> _Excerpted passage_
════
The first public release of bash-4.0 is now available with the URLs

ftp://ftp.cwru.edu/pub/bash/bash-4.0.tar.gz
ftp://ftp.gnu.org/pub/gnu/bash/bash-4.0.tar.gz

and from the usual GNU mirror sites.

Unlike previous bash distributions, this tar file includes the formatted
documentation (postscript, dvi, html, and nroffed versions of the manual
pages). 

Diffs from bash-3.2 are not available.

Please use `bashbug' to report bugs with this version.  It is built
and installed at the same time as bash.

Installation
============

Please read the README file first.

Installation instructions are provided in the INSTALL file.

New Features
============

This is the fourth major release of bash.

This release fixes the remaining serious bugs in the bash version 3 branch
and introduces significant new features.

The most notable new features are associative arrays, improvements to the
programmable completion functionality, case-modifying word expansions,
co-processes, support for the `**' special glob pattern, and additions to
the shell syntax and redirections.  The shell has been changed to be more
rigorous about parsing commands inside command substitutions, fixing one
piece of Posix non-compliance.

Read the file NEWS in the bash-4.0 distribution for a complete
description of the new features.  A copy is included below.
════
> _Given exercise_
Copy the passage of the bash-4.0 release announcement from "Please read the" to "significant new features.". Rely only on the bash-4.0 release announcement above.

> _Record set_
════
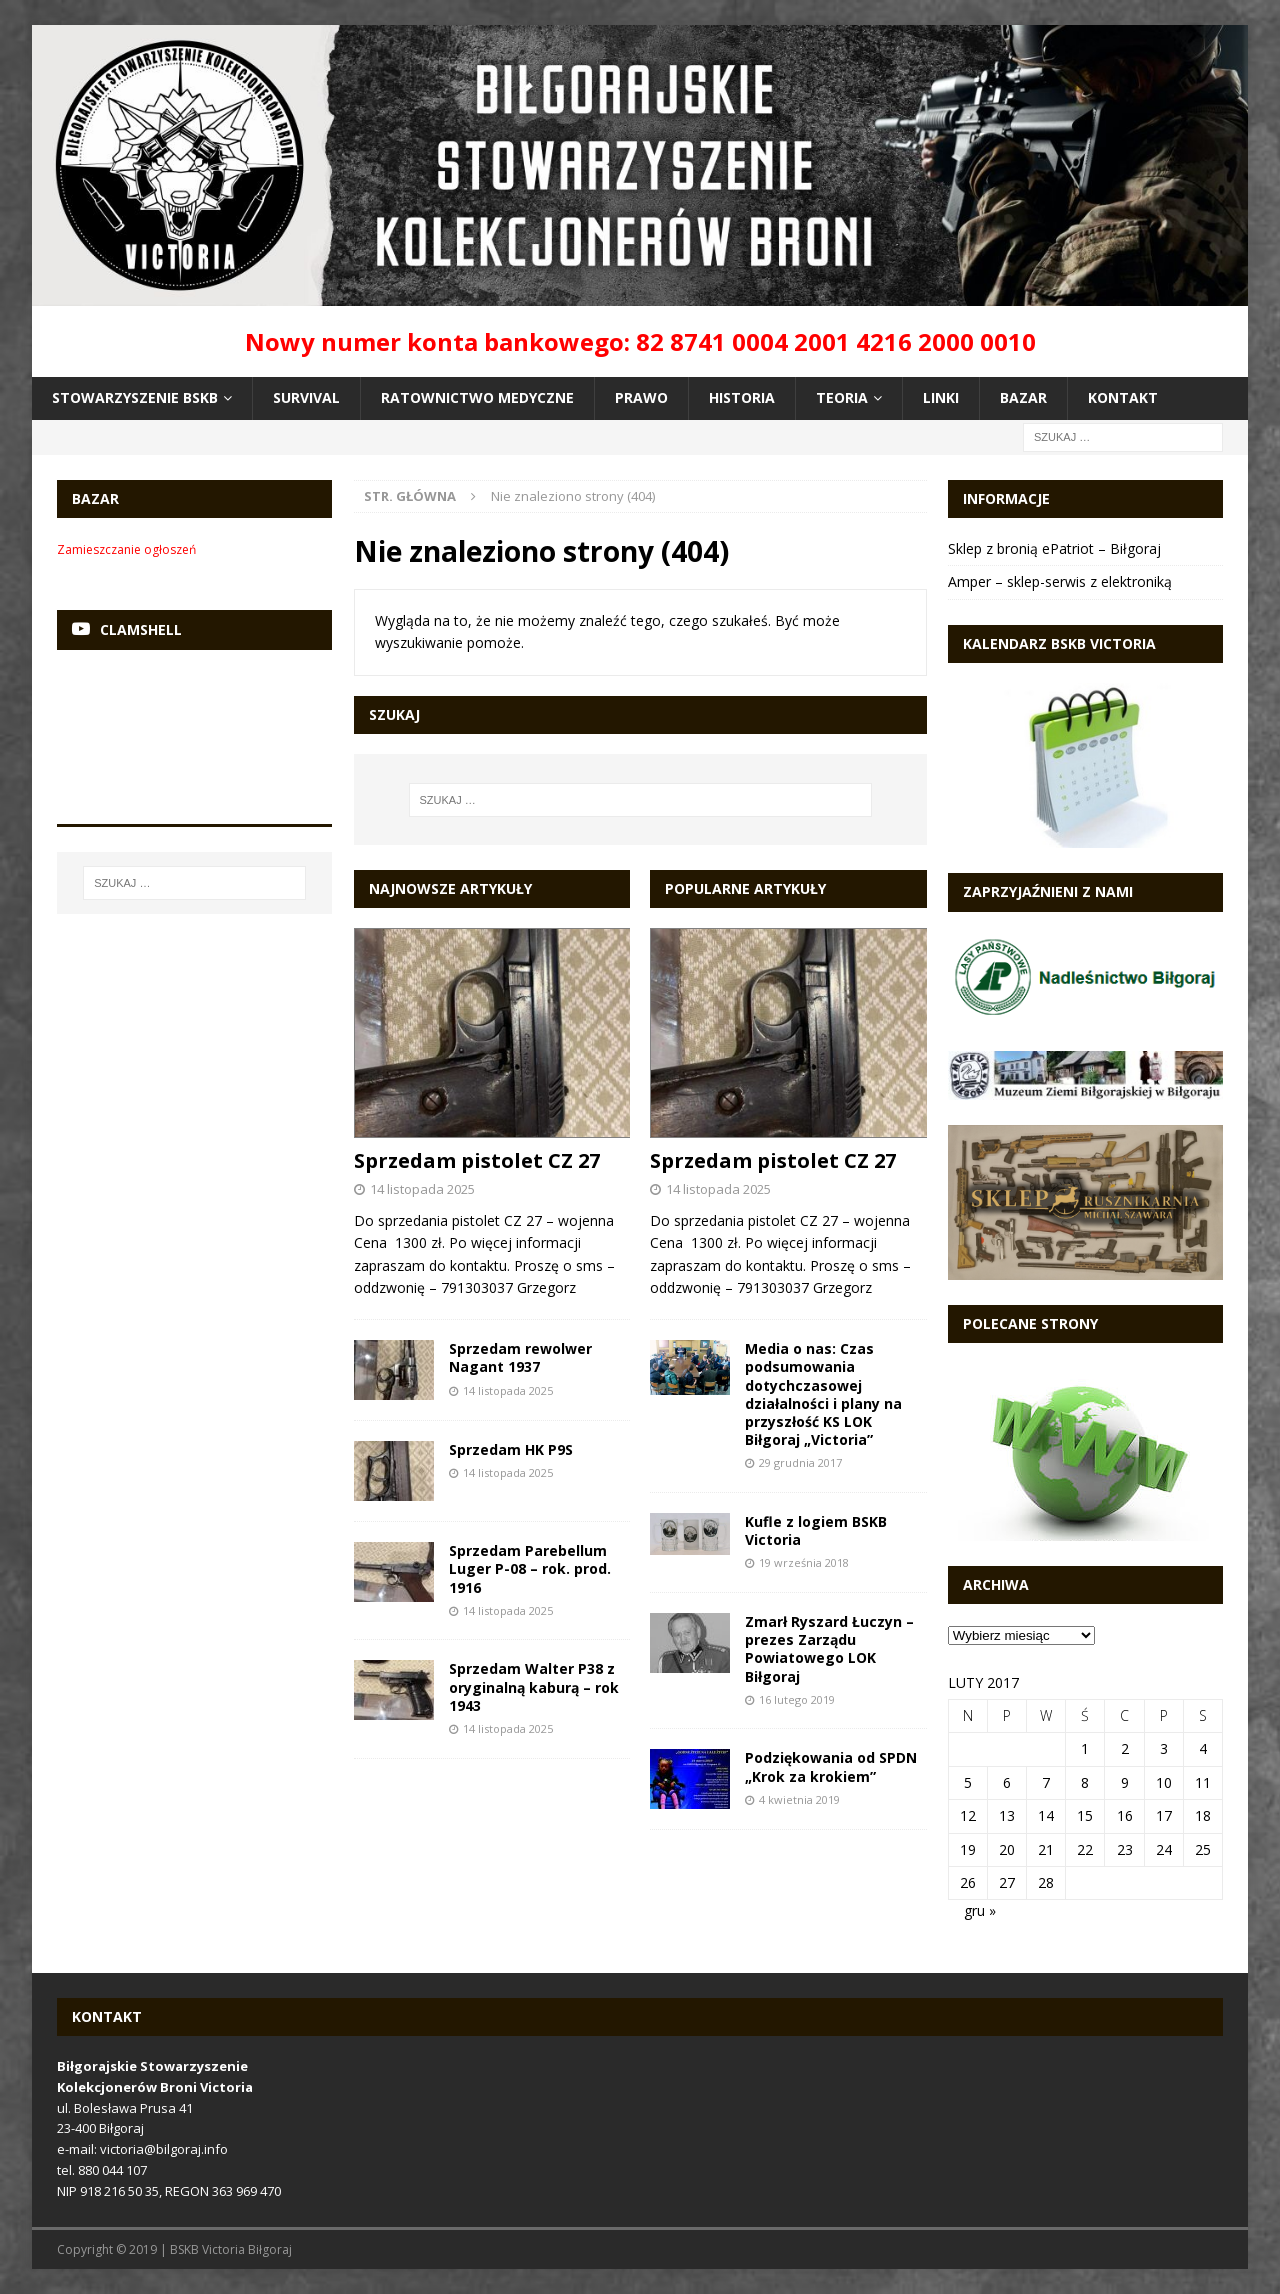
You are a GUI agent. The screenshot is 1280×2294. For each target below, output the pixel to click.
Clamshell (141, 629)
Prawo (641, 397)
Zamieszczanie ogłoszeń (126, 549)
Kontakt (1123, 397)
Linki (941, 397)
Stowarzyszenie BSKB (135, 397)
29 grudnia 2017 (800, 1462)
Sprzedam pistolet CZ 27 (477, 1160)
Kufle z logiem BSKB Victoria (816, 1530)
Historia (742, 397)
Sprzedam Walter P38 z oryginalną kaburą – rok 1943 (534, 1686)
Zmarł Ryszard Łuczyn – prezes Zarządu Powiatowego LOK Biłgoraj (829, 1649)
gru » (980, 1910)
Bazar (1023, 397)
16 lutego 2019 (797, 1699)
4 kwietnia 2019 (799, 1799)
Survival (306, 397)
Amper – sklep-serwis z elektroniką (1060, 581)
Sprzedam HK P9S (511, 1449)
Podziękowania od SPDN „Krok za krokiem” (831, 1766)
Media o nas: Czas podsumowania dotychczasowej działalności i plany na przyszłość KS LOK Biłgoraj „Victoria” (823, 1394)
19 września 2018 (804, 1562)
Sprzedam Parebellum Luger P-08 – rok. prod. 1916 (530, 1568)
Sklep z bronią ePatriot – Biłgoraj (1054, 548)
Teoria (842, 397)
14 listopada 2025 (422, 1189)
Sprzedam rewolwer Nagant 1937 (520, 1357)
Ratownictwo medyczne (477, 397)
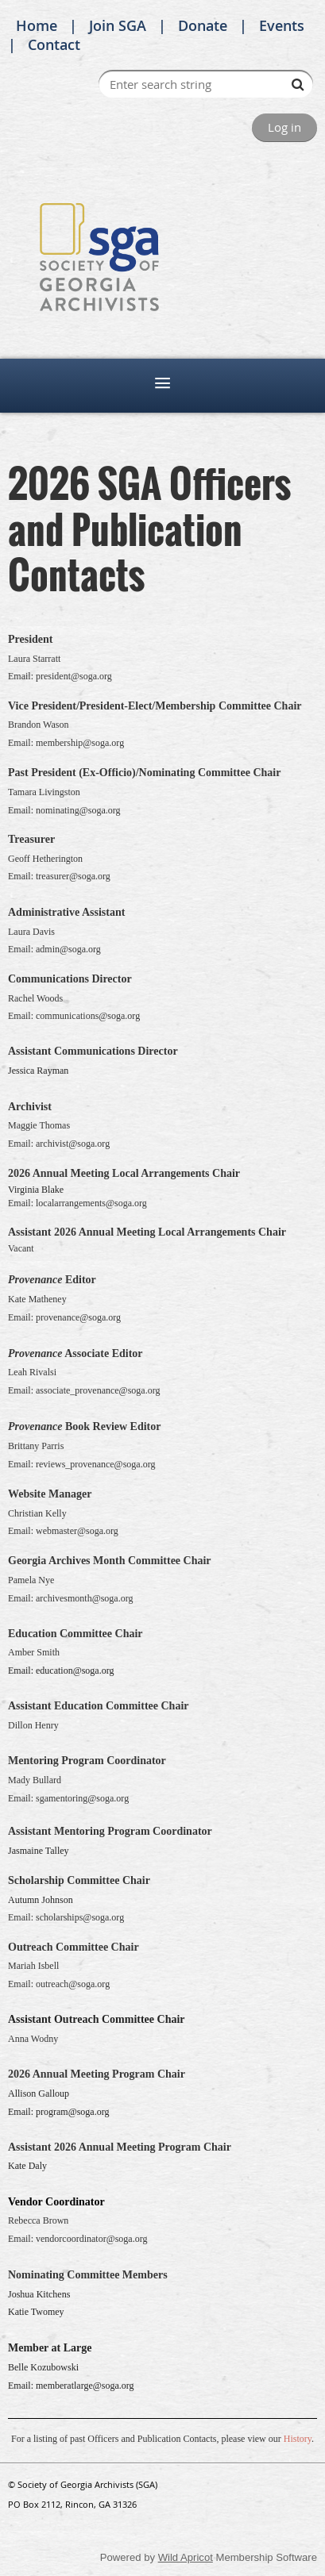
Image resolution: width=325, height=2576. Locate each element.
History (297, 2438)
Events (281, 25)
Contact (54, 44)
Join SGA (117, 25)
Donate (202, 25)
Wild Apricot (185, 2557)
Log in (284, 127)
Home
════
> _Full answer_
Please read the README file first.

Installation instructions are provided in the INSTALL file.

New Features
============

This is the fourth major release of bash.

This release fixes the remaining serious bugs in the bash version 3 branch
and introduces significant new features.